• **WORK TO BE COMPLETED**
What you return should be every line of the material, unchanged.

• **PROVIDED DATA**
[Start of Attachment]
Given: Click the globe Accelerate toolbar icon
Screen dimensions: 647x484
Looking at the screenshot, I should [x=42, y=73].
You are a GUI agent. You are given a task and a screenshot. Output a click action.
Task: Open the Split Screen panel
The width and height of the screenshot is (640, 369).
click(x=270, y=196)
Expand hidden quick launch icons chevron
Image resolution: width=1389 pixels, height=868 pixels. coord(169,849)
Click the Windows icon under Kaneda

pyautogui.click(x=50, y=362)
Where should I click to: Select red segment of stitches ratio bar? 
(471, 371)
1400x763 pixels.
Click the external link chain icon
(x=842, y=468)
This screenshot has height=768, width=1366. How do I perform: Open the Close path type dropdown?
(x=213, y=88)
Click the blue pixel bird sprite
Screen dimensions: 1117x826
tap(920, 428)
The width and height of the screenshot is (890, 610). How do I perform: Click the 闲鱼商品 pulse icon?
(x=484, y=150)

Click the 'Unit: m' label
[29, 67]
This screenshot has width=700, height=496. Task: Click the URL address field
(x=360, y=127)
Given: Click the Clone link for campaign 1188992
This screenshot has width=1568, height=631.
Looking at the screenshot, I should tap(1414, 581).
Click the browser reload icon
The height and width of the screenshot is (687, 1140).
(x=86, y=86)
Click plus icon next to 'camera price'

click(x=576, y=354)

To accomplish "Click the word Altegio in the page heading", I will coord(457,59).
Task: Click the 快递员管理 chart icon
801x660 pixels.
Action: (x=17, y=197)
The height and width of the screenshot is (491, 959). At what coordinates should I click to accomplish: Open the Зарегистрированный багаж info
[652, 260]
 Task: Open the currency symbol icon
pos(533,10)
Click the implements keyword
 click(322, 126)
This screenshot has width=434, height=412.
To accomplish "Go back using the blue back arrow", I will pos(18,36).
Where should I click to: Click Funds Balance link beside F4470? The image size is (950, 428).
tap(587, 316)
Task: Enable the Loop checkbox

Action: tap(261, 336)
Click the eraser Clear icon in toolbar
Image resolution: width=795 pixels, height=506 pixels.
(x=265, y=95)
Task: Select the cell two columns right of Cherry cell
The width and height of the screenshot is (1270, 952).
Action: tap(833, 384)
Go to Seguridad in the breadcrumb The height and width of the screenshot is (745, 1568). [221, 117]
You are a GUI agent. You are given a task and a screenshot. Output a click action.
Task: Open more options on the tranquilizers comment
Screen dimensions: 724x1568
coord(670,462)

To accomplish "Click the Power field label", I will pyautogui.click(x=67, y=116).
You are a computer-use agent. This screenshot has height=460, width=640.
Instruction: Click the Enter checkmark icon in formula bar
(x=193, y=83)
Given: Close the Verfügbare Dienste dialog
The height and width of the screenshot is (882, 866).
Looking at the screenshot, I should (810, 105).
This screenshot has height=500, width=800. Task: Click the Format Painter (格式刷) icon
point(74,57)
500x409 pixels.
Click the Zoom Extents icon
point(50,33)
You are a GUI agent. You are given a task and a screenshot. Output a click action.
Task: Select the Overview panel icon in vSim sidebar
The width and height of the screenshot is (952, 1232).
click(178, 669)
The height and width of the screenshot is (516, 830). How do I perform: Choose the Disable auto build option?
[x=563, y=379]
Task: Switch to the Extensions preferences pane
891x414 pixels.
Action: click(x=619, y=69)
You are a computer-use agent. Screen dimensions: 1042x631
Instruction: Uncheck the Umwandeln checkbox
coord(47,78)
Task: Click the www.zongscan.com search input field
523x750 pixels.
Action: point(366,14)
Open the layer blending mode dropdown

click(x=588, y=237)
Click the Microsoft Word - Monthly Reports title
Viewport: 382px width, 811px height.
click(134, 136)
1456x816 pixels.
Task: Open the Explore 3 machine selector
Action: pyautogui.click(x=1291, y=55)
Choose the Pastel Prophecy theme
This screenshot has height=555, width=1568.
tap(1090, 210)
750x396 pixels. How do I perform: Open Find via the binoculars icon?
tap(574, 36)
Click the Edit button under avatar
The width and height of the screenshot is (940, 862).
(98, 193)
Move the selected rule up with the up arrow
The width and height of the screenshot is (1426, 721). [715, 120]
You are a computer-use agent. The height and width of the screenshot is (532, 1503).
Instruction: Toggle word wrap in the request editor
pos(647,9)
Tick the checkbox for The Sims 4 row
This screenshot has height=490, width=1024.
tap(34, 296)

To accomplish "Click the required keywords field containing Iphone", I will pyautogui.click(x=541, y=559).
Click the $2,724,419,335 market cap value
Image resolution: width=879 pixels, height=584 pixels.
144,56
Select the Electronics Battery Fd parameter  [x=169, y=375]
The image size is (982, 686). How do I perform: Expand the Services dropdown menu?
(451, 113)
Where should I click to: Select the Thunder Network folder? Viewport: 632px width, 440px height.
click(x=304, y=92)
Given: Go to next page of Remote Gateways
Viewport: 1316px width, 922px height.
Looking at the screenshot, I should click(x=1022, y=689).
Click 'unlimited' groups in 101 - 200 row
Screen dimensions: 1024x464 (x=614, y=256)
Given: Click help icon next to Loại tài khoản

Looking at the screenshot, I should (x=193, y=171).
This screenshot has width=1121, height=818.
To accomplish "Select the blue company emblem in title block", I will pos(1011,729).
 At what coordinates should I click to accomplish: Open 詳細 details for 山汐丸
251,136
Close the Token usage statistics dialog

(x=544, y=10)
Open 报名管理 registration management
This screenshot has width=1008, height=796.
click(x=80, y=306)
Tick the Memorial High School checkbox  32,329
[End of Attachment]
• **RESPONSE BELOW**
Given: Click the globe Accelerate toolbar icon
Screen dimensions: 647x484
Looking at the screenshot, I should [x=42, y=73].
You are a GUI agent. You are given a task and a screenshot. Output a click action.
Task: Open the Split Screen panel
The width and height of the screenshot is (640, 369).
click(x=270, y=196)
Expand hidden quick launch icons chevron
Image resolution: width=1389 pixels, height=868 pixels. coord(169,849)
Click the Windows icon under Kaneda

pyautogui.click(x=50, y=362)
Where should I click to: Select red segment of stitches ratio bar? 
(471, 371)
1400x763 pixels.
Click the external link chain icon
(x=842, y=468)
This screenshot has height=768, width=1366. How do I perform: Open the Close path type dropdown?
(x=213, y=88)
Click the blue pixel bird sprite
Screen dimensions: 1117x826
tap(920, 428)
The width and height of the screenshot is (890, 610). How do I perform: Click the 闲鱼商品 pulse icon?
(x=484, y=150)

Click the 'Unit: m' label
[29, 67]
This screenshot has width=700, height=496. Task: Click the URL address field
(x=360, y=127)
Given: Click the Clone link for campaign 1188992
This screenshot has width=1568, height=631.
Looking at the screenshot, I should tap(1414, 581).
Click the browser reload icon
The height and width of the screenshot is (687, 1140).
(x=86, y=86)
Click plus icon next to 'camera price'

click(x=576, y=354)

To accomplish "Click the word Altegio in the page heading", I will coord(457,59).
Task: Click the 快递员管理 chart icon
801x660 pixels.
Action: (x=17, y=197)
The height and width of the screenshot is (491, 959). At what coordinates should I click to accomplish: Open the Зарегистрированный багаж info
[652, 260]
 Task: Open the currency symbol icon
pos(533,10)
Click the implements keyword
 click(322, 126)
This screenshot has width=434, height=412.
To accomplish "Go back using the blue back arrow", I will pos(18,36).
Where should I click to: Click Funds Balance link beside F4470? The image size is (950, 428).
tap(587, 316)
Task: Enable the Loop checkbox

Action: tap(261, 336)
Click the eraser Clear icon in toolbar
Image resolution: width=795 pixels, height=506 pixels.
(x=265, y=95)
Task: Select the cell two columns right of Cherry cell
The width and height of the screenshot is (1270, 952).
Action: tap(833, 384)
Go to Seguridad in the breadcrumb The height and width of the screenshot is (745, 1568). [221, 117]
You are a GUI agent. You are given a task and a screenshot. Output a click action.
Task: Open more options on the tranquilizers comment
Screen dimensions: 724x1568
coord(670,462)

To accomplish "Click the Power field label", I will pyautogui.click(x=67, y=116).
You are a computer-use agent. This screenshot has height=460, width=640.
Instruction: Click the Enter checkmark icon in formula bar
(x=193, y=83)
Given: Close the Verfügbare Dienste dialog
The height and width of the screenshot is (882, 866).
Looking at the screenshot, I should (810, 105).
This screenshot has height=500, width=800. Task: Click the Format Painter (格式刷) icon
point(74,57)
500x409 pixels.
Click the Zoom Extents icon
point(50,33)
You are a GUI agent. You are given a task and a screenshot. Output a click action.
Task: Select the Overview panel icon in vSim sidebar
The width and height of the screenshot is (952, 1232).
click(178, 669)
The height and width of the screenshot is (516, 830). How do I perform: Choose the Disable auto build option?
[x=563, y=379]
Task: Switch to the Extensions preferences pane
891x414 pixels.
Action: click(x=619, y=69)
You are a computer-use agent. Screen dimensions: 1042x631
Instruction: Uncheck the Umwandeln checkbox
coord(47,78)
Task: Click the www.zongscan.com search input field
523x750 pixels.
Action: point(366,14)
Open the layer blending mode dropdown

click(x=588, y=237)
Click the Microsoft Word - Monthly Reports title
Viewport: 382px width, 811px height.
click(134, 136)
1456x816 pixels.
Task: Open the Explore 3 machine selector
Action: pyautogui.click(x=1291, y=55)
Choose the Pastel Prophecy theme
This screenshot has height=555, width=1568.
tap(1090, 210)
750x396 pixels. How do I perform: Open Find via the binoculars icon?
tap(574, 36)
Click the Edit button under avatar
The width and height of the screenshot is (940, 862).
(98, 193)
Move the selected rule up with the up arrow
The width and height of the screenshot is (1426, 721). [715, 120]
You are a computer-use agent. The height and width of the screenshot is (532, 1503).
Instruction: Toggle word wrap in the request editor
pos(647,9)
Tick the checkbox for The Sims 4 row
This screenshot has height=490, width=1024.
tap(34, 296)

To accomplish "Click the required keywords field containing Iphone", I will pyautogui.click(x=541, y=559).
Click the $2,724,419,335 market cap value
Image resolution: width=879 pixels, height=584 pixels.
144,56
Select the Electronics Battery Fd parameter  [x=169, y=375]
The image size is (982, 686). How do I perform: Expand the Services dropdown menu?
(451, 113)
Where should I click to: Select the Thunder Network folder? Viewport: 632px width, 440px height.
click(x=304, y=92)
Given: Go to next page of Remote Gateways
Viewport: 1316px width, 922px height.
Looking at the screenshot, I should click(x=1022, y=689).
Click 'unlimited' groups in 101 - 200 row
Screen dimensions: 1024x464 (x=614, y=256)
Given: Click help icon next to Loại tài khoản

Looking at the screenshot, I should (x=193, y=171).
This screenshot has width=1121, height=818.
To accomplish "Select the blue company emblem in title block", I will pos(1011,729).
 At what coordinates should I click to accomplish: Open 詳細 details for 山汐丸
251,136
Close the Token usage statistics dialog

(x=544, y=10)
Open 报名管理 registration management
This screenshot has width=1008, height=796.
click(x=80, y=306)
Tick the Memorial High School checkbox  32,329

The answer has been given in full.